风力发电机齿轮传动系统参数分析与优化设计
发布时间:2018-07-13 12:23
【摘要】:风电发电在当今社会经济发展中的地位越来越重要,这也意味着风力发电机的耐用性的地位越来越显著。要保证有限的经济投入前提下,有效地获得更多的能源,进而获得更大的收益,是当今社会的风电发展的一项重要课题。随着风力发电机组的容量越来越大,风电机在运行中受到的载荷也就越来越大,这就等于出现意外的概率越来越高。这就说明,人类在发展风力发电的同时,首先要考虑的就是风力发电机的安全性及有效性。于是,无论是国家或地区,还是风电企业,对风力发电机的寿命及其可靠性的研究越来越多。对机组要求越来越高,必然的,,为此所作的努力也越来越大。 对于风力发电机中各部分组件,传动部分也就是齿轮箱,占有着举足轻重的地位,越来越多的学者将目光聚焦到对齿轮增速箱的研究上,尤其是近些年来,大多数国家希望在齿轮箱技术上的自有化,更是耗费了大量的技术研究。对零件进一步到系统的静态分析、动态分析,对零部件的结构分析,对系统的可靠性分析,等等。而这所有的努力工作都是为了保证,齿轮箱传动系统的寿命能够越来越长,以保证风力发电的成果越来越显著。 本文的主要目的就是为了对2MW风力发电机的齿轮传动系统的参数进行分析,对其可靠性进行研究,并进行优化。课题得到陕西省自然基金(2010JM7017)和陕西省教育厅项目(2010JK418)的资助,针对山东省某风电科技集团的2MW风力发电机进行分析,对行星齿轮传动系统和斜齿轮传动系统分别说明,判断他们各自在风载变化下的影响。同时,对系统中的滚动轴承的可靠性进行分析说明,在优化系统参数的前提下,对轴承可靠性进行优化。

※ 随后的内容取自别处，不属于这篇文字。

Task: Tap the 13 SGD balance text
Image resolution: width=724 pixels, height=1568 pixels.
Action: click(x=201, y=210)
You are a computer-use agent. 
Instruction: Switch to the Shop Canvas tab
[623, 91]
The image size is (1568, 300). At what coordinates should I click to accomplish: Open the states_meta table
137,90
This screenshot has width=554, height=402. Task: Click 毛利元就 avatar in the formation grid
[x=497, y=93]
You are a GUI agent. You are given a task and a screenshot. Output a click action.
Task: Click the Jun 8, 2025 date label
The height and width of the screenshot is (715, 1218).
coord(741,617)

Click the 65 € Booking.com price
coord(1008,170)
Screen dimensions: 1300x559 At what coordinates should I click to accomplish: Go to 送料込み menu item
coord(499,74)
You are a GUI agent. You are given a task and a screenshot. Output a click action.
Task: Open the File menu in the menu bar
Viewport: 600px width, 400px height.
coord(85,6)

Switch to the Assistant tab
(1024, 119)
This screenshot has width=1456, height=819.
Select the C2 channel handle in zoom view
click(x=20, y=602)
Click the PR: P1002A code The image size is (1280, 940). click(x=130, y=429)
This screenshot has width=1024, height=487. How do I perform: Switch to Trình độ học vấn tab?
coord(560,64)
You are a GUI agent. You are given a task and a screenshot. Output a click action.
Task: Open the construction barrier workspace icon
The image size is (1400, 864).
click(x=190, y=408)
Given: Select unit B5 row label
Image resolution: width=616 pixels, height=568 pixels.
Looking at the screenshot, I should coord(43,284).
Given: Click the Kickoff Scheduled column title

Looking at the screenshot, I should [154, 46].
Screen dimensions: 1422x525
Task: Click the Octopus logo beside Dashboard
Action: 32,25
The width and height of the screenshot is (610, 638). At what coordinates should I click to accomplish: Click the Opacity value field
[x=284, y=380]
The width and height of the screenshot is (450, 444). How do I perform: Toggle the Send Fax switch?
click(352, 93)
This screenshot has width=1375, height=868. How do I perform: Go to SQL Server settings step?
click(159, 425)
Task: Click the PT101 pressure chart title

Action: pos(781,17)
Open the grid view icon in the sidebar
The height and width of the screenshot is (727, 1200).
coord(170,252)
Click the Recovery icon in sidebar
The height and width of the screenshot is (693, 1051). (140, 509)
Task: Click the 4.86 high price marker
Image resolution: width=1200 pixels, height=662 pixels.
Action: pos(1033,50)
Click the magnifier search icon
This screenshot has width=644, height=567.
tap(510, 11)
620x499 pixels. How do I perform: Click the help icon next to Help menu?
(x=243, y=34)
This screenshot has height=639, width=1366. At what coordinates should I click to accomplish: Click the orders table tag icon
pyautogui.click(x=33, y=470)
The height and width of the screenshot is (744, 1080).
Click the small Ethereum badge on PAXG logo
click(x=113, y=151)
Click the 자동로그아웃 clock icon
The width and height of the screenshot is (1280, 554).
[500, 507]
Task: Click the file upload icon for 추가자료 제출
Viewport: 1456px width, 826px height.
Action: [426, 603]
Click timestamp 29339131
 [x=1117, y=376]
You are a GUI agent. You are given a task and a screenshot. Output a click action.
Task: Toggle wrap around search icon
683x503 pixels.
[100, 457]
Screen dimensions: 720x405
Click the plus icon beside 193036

本文的主要工作有: 首先,从整体分析2MW风力发电机的物理模型,分别建立行星齿轮传动系统和斜齿轮传动系统的物理模型。对各组成部分(齿轮副)进行力学分析,讨论他们的弹性变形,得出动力学微分方程。同时,考虑到实际的风力发电机的工作情况,分析了激励力对系统的影响。 其次,利用数学方法,对系统的各微分方程进行求解说明,考虑风载变化的基础上,对齿轮的使用系数、动载系数和滚动轴承的载荷系数进行表达式说明,并利用MATLAB进行数学求解。 接着,在对载荷系数说明的前提下,对系统的可靠性进行评估。分别建立齿轮传动系统与滚动轴承的可靠性评估模型,得到串联系统的可靠性评估模型,并计算相应的可靠度。 最后,利用MATLAB的优化工具箱,进行齿轮箱系统的参数优化。并利用优化后的参数,重新选择滚动轴承,并对传动系统的可靠性重新进行计算说明,数据证明优化后的齿轮箱体积变小,可靠度提高。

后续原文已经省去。